Dalam posting ini, para editor dari Cyber Law Toolkit, sebuah sumber online interaktif tentang hukum internasional dan operasi siber (cyber operations), mengajukan sejumlah pertanyaan hukum mendesak yang lahir dari penggunaan teknologi informasi dan komunikasi yang membahayakan. Pembaruan tahunan Toolkit 2020 – yang dirilis minggu ini – menawarkan beberapa solusi sembari menyoroti pentingnya penelitian lebih lanjut.

Saat artikel ini selesai Anda baca — tergantung pada seberapa cepat Anda membaca dan statistik mana yang ingin Anda percaya — akan ada sekitar 10 hingga 360 operasi siber membahayakan yang diluncurkan di seluruh dunia. Dari ribuan insiden seperti itu yang terjadi setiap hari, beberapa di antaranya pasti menyebabkan kerugian ekonomi lintas batas, menimbulkan ketegangan politik atau berdampak pada keamanan nasional suatu negara. Singkatnya, operasi tersebut menghasilkan jenis efek yang membuat kita berharap agar hukum internasional memiliki cara untuk mengaturnya.

Sejak 2013, masyarakat internasional telah sepakat bahwa hukum internasional berlaku untuk penggunaan teknologi informasi dan komunikasi (TIK) oleh Negara. Namun, kesepakatan tersebut- yang pernah disebut sebagai ‘landmark consensus’ – membuka pintu untuk lebih banyak pertanyaan. Bisa dibilang, sejak saat itu kita sekarang telah memasuki fase ‘bagaimana’ dari perkembangan hukum dunia maya internasional (international cyber law): kita mungkin tahu bahwa hukum internasional berlaku di dunia maya, tapi kita masih berusaha mencari tahu bagaimana penerapannya.

Bayangkan contoh ini: Sudah menjadi ketetapan bahwa hukum humaniter internasional (HHI) melarang penyalahgunaan lambang pembeda seperti palang merah dan bulan sabit merah. Artinya, seorang tentara yang saat konflik bersenjata menembaki musuh dari kendaraan bertanda palang merah adalah melanggar hukum dan bisa diminta pertanggungjawaban atas kejahatan perang. Tapi bagaimana pelarangan itu berlaku di dunia maya?
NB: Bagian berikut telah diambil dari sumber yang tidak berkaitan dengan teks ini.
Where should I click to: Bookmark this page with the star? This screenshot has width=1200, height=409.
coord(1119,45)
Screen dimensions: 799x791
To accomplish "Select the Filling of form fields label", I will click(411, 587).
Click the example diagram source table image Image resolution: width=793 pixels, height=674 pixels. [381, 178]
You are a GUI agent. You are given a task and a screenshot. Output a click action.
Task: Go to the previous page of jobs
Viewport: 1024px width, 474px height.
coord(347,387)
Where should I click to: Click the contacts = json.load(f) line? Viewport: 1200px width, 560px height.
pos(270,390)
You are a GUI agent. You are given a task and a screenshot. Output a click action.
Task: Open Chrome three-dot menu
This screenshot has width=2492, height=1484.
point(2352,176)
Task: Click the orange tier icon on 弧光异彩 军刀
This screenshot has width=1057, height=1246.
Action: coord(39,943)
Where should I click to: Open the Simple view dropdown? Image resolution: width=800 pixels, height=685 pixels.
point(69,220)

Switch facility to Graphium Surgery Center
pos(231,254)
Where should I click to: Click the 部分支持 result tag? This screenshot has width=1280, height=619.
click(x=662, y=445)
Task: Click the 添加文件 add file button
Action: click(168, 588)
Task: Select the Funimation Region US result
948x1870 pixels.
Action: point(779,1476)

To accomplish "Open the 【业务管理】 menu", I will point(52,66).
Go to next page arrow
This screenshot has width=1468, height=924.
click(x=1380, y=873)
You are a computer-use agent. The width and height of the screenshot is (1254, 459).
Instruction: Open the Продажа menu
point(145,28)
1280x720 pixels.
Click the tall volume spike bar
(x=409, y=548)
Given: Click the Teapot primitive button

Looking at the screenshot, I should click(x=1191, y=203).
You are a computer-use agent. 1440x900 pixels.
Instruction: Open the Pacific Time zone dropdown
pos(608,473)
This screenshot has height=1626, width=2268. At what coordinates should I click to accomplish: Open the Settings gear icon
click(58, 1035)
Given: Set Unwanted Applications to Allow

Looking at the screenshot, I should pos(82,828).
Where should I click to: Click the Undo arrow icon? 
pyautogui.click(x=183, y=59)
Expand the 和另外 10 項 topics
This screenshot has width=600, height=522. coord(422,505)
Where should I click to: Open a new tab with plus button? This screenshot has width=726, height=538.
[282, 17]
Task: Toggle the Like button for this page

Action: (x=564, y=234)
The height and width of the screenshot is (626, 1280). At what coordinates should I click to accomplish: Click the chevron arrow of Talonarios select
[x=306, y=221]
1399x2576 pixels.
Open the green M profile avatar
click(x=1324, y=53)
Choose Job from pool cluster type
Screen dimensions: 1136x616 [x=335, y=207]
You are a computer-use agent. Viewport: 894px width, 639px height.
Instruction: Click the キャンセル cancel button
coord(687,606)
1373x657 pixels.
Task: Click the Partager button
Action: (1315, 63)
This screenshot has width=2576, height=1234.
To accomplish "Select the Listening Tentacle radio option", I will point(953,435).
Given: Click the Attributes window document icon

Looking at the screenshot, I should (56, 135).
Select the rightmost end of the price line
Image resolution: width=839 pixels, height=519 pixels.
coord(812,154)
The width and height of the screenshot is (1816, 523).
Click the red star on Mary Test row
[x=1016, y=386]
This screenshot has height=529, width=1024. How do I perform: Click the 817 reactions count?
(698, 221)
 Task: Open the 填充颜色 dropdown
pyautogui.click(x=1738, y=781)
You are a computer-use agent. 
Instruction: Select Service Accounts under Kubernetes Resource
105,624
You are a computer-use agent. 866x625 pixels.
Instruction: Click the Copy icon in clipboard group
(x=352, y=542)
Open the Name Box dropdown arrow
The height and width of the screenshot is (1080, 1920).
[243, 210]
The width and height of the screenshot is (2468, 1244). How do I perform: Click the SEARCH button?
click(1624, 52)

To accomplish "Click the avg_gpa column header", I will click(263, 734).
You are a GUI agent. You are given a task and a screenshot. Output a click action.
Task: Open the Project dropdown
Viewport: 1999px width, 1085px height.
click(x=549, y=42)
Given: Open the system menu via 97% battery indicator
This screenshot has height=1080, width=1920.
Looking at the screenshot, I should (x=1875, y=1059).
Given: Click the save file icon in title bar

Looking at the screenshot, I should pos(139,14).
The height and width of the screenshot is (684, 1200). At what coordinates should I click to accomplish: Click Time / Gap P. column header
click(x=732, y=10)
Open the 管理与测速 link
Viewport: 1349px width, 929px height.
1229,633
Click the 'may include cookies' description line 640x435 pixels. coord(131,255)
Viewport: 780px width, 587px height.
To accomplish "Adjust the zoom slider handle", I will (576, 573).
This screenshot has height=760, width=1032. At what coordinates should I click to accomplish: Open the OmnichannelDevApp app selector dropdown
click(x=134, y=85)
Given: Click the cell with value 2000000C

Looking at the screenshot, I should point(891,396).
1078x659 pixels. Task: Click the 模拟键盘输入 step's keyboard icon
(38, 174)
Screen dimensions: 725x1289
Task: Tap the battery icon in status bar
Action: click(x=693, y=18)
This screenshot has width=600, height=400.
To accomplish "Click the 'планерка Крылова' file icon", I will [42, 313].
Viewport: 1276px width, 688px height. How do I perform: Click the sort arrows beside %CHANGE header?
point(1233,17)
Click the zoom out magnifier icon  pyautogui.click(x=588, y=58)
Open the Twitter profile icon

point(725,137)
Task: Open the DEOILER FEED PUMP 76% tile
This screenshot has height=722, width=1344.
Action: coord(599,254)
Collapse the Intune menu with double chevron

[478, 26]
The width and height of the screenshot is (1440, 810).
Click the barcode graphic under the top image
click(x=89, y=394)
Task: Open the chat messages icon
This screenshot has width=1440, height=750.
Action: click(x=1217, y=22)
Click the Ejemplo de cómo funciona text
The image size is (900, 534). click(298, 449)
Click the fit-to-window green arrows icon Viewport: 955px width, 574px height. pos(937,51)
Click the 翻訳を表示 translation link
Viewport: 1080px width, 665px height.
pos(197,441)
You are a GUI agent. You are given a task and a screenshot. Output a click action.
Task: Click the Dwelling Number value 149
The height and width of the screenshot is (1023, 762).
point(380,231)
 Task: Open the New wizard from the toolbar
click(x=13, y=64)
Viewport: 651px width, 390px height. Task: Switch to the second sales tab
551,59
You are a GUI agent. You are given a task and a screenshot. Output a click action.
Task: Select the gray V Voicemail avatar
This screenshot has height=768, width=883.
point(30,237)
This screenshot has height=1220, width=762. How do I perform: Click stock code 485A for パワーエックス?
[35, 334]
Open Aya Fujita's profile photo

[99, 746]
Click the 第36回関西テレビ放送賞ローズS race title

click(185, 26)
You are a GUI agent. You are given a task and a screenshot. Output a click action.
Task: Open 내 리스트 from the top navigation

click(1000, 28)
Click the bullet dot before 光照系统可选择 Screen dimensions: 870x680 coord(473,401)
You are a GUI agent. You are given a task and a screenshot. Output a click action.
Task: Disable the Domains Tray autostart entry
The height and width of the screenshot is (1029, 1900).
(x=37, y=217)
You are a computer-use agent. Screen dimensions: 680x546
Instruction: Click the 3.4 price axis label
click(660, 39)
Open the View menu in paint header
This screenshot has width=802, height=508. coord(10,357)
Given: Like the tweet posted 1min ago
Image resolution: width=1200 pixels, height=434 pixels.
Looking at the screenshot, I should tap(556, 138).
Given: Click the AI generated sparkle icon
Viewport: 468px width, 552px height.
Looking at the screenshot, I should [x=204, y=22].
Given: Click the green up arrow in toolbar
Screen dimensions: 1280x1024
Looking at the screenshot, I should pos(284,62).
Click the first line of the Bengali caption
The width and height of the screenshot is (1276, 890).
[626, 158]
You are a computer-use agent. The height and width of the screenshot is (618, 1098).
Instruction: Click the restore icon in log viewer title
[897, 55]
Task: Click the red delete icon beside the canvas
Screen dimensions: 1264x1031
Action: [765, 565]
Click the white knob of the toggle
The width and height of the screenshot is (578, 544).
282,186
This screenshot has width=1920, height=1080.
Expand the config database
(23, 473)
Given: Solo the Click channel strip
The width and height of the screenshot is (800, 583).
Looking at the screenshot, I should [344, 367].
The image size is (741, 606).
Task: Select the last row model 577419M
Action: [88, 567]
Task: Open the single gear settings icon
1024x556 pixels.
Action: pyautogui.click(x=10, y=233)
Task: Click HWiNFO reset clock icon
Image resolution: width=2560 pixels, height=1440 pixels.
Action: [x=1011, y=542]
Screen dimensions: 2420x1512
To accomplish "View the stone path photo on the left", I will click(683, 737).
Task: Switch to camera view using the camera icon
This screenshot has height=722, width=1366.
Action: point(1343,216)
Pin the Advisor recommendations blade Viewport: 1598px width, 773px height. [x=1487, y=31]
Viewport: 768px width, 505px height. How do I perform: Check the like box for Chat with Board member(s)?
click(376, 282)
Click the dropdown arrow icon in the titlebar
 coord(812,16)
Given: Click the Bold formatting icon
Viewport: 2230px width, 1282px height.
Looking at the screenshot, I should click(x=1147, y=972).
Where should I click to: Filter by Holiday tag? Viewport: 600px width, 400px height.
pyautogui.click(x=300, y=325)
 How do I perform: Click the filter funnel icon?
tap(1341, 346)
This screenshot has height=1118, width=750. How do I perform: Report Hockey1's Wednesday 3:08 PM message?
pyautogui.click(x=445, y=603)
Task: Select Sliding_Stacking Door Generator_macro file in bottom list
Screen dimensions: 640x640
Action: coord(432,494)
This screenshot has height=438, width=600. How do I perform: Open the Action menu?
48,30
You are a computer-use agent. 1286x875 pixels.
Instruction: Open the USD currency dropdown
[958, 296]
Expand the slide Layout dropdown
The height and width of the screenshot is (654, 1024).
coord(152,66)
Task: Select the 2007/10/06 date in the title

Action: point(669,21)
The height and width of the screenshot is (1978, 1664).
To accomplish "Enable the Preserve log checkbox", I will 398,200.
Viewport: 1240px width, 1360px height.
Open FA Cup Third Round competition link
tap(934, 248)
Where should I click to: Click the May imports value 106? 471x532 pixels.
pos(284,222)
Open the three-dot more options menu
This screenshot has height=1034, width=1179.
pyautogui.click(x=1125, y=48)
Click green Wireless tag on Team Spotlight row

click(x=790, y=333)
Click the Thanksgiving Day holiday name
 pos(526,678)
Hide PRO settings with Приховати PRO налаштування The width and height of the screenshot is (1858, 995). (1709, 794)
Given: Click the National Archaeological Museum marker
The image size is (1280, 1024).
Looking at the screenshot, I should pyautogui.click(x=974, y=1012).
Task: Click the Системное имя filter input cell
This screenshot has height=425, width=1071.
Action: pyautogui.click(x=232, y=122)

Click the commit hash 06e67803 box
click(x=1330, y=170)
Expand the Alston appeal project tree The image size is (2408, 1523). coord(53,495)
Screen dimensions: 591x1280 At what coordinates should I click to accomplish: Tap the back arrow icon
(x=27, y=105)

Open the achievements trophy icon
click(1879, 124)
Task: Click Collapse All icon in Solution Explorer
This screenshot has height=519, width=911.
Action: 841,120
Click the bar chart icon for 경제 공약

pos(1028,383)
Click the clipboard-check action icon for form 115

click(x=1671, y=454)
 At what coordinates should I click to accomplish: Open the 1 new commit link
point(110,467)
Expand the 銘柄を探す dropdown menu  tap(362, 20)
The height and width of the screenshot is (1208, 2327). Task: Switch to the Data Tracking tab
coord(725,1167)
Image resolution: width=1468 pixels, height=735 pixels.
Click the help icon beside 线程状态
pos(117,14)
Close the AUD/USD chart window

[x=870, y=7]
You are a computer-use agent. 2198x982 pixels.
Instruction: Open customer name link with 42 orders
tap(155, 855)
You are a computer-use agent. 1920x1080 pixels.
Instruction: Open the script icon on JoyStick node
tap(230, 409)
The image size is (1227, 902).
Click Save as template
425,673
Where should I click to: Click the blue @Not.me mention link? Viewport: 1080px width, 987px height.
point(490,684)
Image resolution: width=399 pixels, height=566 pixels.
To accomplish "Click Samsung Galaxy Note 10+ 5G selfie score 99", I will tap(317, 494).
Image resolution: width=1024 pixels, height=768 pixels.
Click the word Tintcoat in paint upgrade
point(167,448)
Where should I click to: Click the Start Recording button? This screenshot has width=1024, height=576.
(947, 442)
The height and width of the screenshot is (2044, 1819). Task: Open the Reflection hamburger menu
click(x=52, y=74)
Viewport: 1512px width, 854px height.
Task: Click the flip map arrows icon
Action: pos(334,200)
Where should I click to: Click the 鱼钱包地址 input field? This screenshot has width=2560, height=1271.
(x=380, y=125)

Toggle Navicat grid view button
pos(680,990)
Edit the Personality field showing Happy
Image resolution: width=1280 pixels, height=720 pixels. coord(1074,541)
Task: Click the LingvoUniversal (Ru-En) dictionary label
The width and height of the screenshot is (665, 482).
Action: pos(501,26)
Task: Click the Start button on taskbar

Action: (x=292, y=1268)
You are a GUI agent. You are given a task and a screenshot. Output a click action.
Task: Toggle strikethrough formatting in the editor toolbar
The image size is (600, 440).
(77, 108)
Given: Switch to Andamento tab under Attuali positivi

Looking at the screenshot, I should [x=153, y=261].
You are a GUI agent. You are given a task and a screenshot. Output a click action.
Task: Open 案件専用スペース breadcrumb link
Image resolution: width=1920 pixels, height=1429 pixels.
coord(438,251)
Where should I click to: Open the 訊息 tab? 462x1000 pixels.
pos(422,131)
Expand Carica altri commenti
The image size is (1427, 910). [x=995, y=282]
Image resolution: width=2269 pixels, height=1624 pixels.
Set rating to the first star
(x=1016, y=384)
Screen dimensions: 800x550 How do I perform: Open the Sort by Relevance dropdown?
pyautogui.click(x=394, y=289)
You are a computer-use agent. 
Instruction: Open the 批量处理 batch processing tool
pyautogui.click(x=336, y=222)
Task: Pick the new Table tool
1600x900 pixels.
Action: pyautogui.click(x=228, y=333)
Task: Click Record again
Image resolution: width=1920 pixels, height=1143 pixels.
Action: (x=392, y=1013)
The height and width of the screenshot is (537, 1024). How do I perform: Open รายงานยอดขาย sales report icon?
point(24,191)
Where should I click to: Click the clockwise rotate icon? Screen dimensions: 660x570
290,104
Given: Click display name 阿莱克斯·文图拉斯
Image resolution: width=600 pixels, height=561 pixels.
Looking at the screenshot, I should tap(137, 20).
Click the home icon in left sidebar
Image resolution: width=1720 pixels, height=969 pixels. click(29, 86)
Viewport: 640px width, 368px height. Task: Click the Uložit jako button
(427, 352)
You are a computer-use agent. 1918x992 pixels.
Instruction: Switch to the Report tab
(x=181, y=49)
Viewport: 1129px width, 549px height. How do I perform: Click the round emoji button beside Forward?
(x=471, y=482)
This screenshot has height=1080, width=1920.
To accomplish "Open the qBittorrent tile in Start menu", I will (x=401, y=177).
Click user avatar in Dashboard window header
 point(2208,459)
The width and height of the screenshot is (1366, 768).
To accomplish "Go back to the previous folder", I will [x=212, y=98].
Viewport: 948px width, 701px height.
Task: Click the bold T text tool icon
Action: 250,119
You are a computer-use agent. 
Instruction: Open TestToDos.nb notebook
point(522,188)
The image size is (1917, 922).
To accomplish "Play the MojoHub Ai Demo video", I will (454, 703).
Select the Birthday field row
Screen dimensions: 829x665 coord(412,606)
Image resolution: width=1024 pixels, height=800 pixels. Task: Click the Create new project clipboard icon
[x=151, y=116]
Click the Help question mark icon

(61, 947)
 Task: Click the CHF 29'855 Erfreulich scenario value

Bagaimana jika salah satu pihak dalam konflik bersenjata mendapatkan akses tidak sah ke aplikasi seluler ICRC dan kemudian menggunakannya untuk menyamar sebagai ICRC demi meraih keuntungan militer? Apakah itu juga dilarang menurut HHI?

Upaya mencari jawaban praktis

Pada Oktober 2019, ICRC bergabung dengan proyek Cyber Law Toolkit, yang bertujuan untuk memberikan jawaban atas pertanyaan-pertanyaan terkini tentang hukum siber internasional. Semua pertanyaan itu ada dalam kategori ‘bagaimana’: Bagaimana pelindungan objek sipil selama konflik bersenjata diterapkan pada operasi siber terhadap data sipil? Bagaimana hukum internasional melindungi organisasi internasional dari serangan ransomware? Bagaimana kewajiban untuk meninjau legalitas senjata, sarana, dan metode baru peperangan berlaku untuk malware yang dirancang untuk menyebabkan kerusakan fisik?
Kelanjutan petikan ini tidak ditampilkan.